§ **Directions**
When you return the entries, keep every word and mark exactly as it is.

§ **Source information**

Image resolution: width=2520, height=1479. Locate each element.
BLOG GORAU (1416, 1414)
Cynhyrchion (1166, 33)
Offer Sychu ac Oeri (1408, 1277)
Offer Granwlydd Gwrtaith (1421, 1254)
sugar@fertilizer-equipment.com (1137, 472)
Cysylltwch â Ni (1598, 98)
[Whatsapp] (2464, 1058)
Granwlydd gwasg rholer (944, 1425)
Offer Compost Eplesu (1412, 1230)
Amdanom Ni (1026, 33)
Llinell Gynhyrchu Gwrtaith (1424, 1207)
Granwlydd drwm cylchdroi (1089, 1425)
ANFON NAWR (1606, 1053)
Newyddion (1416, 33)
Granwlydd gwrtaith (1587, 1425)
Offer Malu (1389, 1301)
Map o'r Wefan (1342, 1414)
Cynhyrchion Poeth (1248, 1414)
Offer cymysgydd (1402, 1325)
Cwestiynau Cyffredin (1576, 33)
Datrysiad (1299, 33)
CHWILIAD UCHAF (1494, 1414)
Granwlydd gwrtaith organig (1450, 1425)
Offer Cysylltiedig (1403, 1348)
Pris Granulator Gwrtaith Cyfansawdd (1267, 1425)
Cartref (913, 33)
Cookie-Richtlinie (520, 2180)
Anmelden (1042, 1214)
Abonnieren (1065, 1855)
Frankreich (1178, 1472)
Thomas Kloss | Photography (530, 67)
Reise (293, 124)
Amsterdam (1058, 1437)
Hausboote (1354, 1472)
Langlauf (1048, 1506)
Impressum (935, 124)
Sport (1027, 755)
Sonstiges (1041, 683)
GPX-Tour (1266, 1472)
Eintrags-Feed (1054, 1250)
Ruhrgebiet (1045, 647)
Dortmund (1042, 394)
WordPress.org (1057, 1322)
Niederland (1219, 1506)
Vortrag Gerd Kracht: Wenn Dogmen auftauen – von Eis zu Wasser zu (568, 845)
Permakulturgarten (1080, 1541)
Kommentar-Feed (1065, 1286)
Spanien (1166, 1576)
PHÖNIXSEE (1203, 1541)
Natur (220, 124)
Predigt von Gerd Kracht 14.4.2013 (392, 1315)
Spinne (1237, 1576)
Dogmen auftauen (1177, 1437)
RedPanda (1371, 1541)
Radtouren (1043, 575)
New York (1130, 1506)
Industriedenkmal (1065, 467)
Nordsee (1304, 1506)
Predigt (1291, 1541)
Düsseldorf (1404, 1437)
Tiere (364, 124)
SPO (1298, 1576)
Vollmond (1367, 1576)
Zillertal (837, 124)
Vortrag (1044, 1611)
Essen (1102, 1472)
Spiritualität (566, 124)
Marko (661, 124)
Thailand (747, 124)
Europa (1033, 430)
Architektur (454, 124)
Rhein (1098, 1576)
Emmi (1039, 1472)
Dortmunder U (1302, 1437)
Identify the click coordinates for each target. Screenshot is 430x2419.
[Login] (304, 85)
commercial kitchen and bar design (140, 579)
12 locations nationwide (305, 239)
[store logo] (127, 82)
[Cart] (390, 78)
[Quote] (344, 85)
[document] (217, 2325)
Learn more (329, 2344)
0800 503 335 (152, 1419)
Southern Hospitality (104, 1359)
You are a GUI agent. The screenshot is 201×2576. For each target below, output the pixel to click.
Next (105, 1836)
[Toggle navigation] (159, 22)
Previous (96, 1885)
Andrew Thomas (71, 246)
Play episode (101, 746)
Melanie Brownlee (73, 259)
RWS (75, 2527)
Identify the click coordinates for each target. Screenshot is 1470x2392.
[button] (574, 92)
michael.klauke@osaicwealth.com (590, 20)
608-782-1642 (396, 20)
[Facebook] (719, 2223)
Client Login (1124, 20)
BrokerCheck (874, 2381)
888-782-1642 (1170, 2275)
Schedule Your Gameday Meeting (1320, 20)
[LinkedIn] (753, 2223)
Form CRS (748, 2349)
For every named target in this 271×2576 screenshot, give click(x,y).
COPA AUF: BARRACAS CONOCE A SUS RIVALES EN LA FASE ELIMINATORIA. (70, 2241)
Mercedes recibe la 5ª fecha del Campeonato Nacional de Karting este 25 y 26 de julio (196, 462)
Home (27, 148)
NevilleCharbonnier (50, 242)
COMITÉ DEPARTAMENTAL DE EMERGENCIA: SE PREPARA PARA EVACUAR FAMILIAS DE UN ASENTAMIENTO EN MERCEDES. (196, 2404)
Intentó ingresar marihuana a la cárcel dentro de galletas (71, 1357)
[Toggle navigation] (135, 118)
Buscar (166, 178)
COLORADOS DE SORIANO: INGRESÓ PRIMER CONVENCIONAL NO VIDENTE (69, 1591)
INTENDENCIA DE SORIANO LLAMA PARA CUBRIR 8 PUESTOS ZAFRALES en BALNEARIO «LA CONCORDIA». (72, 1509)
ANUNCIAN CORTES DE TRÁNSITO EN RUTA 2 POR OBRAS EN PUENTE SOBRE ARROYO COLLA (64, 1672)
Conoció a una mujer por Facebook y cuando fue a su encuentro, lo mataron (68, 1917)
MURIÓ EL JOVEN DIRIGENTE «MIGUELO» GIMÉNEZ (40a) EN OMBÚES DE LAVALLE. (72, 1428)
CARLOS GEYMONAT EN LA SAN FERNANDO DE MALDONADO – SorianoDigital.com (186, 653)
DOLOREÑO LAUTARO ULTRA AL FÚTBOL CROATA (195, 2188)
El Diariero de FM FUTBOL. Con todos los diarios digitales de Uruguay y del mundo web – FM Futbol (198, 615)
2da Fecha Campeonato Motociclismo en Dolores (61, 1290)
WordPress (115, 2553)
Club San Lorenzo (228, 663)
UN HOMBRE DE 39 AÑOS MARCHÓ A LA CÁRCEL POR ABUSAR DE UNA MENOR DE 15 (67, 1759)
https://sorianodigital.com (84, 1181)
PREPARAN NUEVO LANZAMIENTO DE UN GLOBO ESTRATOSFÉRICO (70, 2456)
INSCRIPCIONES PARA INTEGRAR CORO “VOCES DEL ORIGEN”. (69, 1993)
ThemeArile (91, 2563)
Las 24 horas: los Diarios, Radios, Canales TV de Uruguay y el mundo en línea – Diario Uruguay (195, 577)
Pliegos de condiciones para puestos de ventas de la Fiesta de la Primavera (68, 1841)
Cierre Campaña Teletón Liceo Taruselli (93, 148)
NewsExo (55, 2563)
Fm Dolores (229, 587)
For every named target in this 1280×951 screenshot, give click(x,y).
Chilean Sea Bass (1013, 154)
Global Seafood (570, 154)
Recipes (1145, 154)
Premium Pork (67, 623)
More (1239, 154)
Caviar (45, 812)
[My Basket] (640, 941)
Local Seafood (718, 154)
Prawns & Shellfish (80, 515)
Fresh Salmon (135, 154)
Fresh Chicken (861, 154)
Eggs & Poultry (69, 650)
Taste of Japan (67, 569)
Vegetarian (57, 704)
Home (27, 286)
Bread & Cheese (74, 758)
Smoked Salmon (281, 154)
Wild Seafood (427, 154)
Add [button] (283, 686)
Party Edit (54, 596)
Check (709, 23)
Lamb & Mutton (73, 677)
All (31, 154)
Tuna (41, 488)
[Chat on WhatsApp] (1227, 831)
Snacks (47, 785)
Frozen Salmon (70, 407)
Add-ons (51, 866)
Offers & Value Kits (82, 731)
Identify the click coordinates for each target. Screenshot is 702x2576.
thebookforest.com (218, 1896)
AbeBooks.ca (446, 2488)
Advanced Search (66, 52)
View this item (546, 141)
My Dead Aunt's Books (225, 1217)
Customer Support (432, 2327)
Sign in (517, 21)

§ **Answer to this task**
Image resolution: width=2520, height=1479. Locate each element.
BLOG GORAU (1416, 1414)
Cynhyrchion (1166, 33)
Offer Sychu ac Oeri (1408, 1277)
Offer Granwlydd Gwrtaith (1421, 1254)
sugar@fertilizer-equipment.com (1137, 472)
Cysylltwch â Ni (1598, 98)
[Whatsapp] (2464, 1058)
Granwlydd gwasg rholer (944, 1425)
Offer Compost Eplesu (1412, 1230)
Amdanom Ni (1026, 33)
Llinell Gynhyrchu Gwrtaith (1424, 1207)
Granwlydd drwm cylchdroi (1089, 1425)
ANFON NAWR (1606, 1053)
Newyddion (1416, 33)
Granwlydd gwrtaith (1587, 1425)
Offer Malu (1389, 1301)
Map o'r Wefan (1342, 1414)
Cynhyrchion Poeth (1248, 1414)
Offer cymysgydd (1402, 1325)
Cwestiynau Cyffredin (1576, 33)
Datrysiad (1299, 33)
CHWILIAD UCHAF (1494, 1414)
Granwlydd gwrtaith organig (1450, 1425)
Offer Cysylltiedig (1403, 1348)
Pris Granulator Gwrtaith Cyfansawdd (1267, 1425)
Cartref (913, 33)
Cookie-Richtlinie (520, 2180)
Anmelden (1042, 1214)
Abonnieren (1065, 1855)
Frankreich (1178, 1472)
Thomas Kloss | Photography (530, 67)
Reise (293, 124)
Amsterdam (1058, 1437)
Hausboote (1354, 1472)
Langlauf (1048, 1506)
Impressum (935, 124)
Sport (1027, 755)
Sonstiges (1041, 683)
GPX-Tour (1266, 1472)
Eintrags-Feed (1054, 1250)
Ruhrgebiet (1045, 647)
Dortmund (1042, 394)
WordPress.org (1057, 1322)
Niederland (1219, 1506)
Vortrag Gerd Kracht: Wenn Dogmen auftauen – von Eis zu Wasser zu (568, 845)
Permakulturgarten (1080, 1541)
Kommentar-Feed (1065, 1286)
Spanien (1166, 1576)
PHÖNIXSEE (1203, 1541)
Natur (220, 124)
Predigt von Gerd Kracht 14.4.2013 (392, 1315)
Spinne (1237, 1576)
Dogmen auftauen (1177, 1437)
RedPanda (1371, 1541)
Radtouren (1043, 575)
New York (1130, 1506)
Industriedenkmal (1065, 467)
Nordsee (1304, 1506)
Predigt (1291, 1541)
Düsseldorf (1404, 1437)
Tiere (364, 124)
SPO (1298, 1576)
Vollmond (1367, 1576)
Zillertal (837, 124)
Vortrag (1044, 1611)
Essen (1102, 1472)
Spiritualität (566, 124)
Marko (661, 124)
Thailand (747, 124)
Europa (1033, 430)
Architektur (454, 124)
Rhein (1098, 1576)
Emmi (1039, 1472)
Dortmunder U (1302, 1437)
Identify the click coordinates for each target. Screenshot is 430x2419.
[Login] (304, 85)
commercial kitchen and bar design (140, 579)
12 locations nationwide (305, 239)
[store logo] (127, 82)
[Cart] (390, 78)
[Quote] (344, 85)
[document] (217, 2325)
Learn more (329, 2344)
0800 503 335 (152, 1419)
Southern Hospitality (104, 1359)
You are a GUI agent. The screenshot is 201×2576. For each target below, output the pixel to click.
Next (105, 1836)
[Toggle navigation] (159, 22)
Previous (96, 1885)
Andrew Thomas (71, 246)
Play episode (101, 746)
Melanie Brownlee (73, 259)
RWS (75, 2527)
Identify the click coordinates for each target. Screenshot is 1470x2392.
[button] (574, 92)
michael.klauke@osaicwealth.com (590, 20)
608-782-1642 (396, 20)
[Facebook] (719, 2223)
Client Login (1124, 20)
BrokerCheck (874, 2381)
888-782-1642 (1170, 2275)
Schedule Your Gameday Meeting (1320, 20)
[LinkedIn] (753, 2223)
Form CRS (748, 2349)
For every named target in this 271×2576 screenshot, give click(x,y).
COPA AUF: BARRACAS CONOCE A SUS RIVALES EN LA FASE ELIMINATORIA. (70, 2241)
Mercedes recibe la 5ª fecha del Campeonato Nacional de Karting este 25 y 26 de julio (196, 462)
Home (27, 148)
NevilleCharbonnier (50, 242)
COMITÉ DEPARTAMENTAL DE EMERGENCIA: SE PREPARA PARA EVACUAR FAMILIAS DE UN ASENTAMIENTO EN MERCEDES. (196, 2404)
Intentó ingresar marihuana a la cárcel dentro de galletas (71, 1357)
[Toggle navigation] (135, 118)
Buscar (166, 178)
COLORADOS DE SORIANO: INGRESÓ PRIMER CONVENCIONAL NO VIDENTE (69, 1591)
INTENDENCIA DE SORIANO LLAMA PARA CUBRIR 8 PUESTOS ZAFRALES en BALNEARIO «LA CONCORDIA». (72, 1509)
ANUNCIAN CORTES DE TRÁNSITO EN RUTA 2 POR OBRAS EN PUENTE SOBRE ARROYO COLLA (64, 1672)
Conoció a una mujer por Facebook y cuando fue a su encuentro, lo mataron (68, 1917)
MURIÓ EL JOVEN DIRIGENTE «MIGUELO» GIMÉNEZ (40a) EN OMBÚES DE LAVALLE. (72, 1428)
CARLOS GEYMONAT EN LA SAN FERNANDO DE MALDONADO – SorianoDigital.com (186, 653)
DOLOREÑO LAUTARO ULTRA AL FÚTBOL CROATA (195, 2188)
El Diariero de FM FUTBOL. Con todos los diarios digitales de Uruguay y del mundo web – FM Futbol (198, 615)
2da Fecha Campeonato Motociclismo en Dolores (61, 1290)
WordPress (115, 2553)
Club San Lorenzo (228, 663)
UN HOMBRE DE 39 AÑOS MARCHÓ A LA CÁRCEL POR ABUSAR DE UNA MENOR DE 15 (67, 1759)
https://sorianodigital.com (84, 1181)
PREPARAN NUEVO LANZAMIENTO DE UN GLOBO ESTRATOSFÉRICO (70, 2456)
INSCRIPCIONES PARA INTEGRAR CORO “VOCES DEL ORIGEN”. (69, 1993)
ThemeArile (91, 2563)
Las 24 horas: los Diarios, Radios, Canales TV de Uruguay y el mundo en línea – Diario Uruguay (195, 577)
Pliegos de condiciones para puestos de ventas de la Fiesta de la Primavera (68, 1841)
Cierre Campaña Teletón Liceo Taruselli (93, 148)
NewsExo (55, 2563)
Fm Dolores (229, 587)
For every named target in this 1280×951 screenshot, give click(x,y).
Chilean Sea Bass (1013, 154)
Global Seafood (570, 154)
Recipes (1145, 154)
Premium Pork (67, 623)
More (1239, 154)
Caviar (45, 812)
[My Basket] (640, 941)
Local Seafood (718, 154)
Prawns & Shellfish (80, 515)
Fresh Salmon (135, 154)
Fresh Chicken (861, 154)
Eggs & Poultry (69, 650)
Taste of Japan (67, 569)
Vegetarian (57, 704)
Home (27, 286)
Bread & Cheese (74, 758)
Smoked Salmon (281, 154)
Wild Seafood (427, 154)
Add [button] (283, 686)
Party Edit (54, 596)
Check (709, 23)
Lamb & Mutton (73, 677)
All (31, 154)
Tuna (41, 488)
[Chat on WhatsApp] (1227, 831)
Snacks (47, 785)
Frozen Salmon (70, 407)
Add-ons (51, 866)
Offers & Value Kits (82, 731)
Identify the click coordinates for each target. Screenshot is 702x2576.
thebookforest.com (218, 1896)
AbeBooks.ca (446, 2488)
Advanced Search (66, 52)
View this item (546, 141)
My Dead Aunt's Books (225, 1217)
Customer Support (432, 2327)
Sign in (517, 21)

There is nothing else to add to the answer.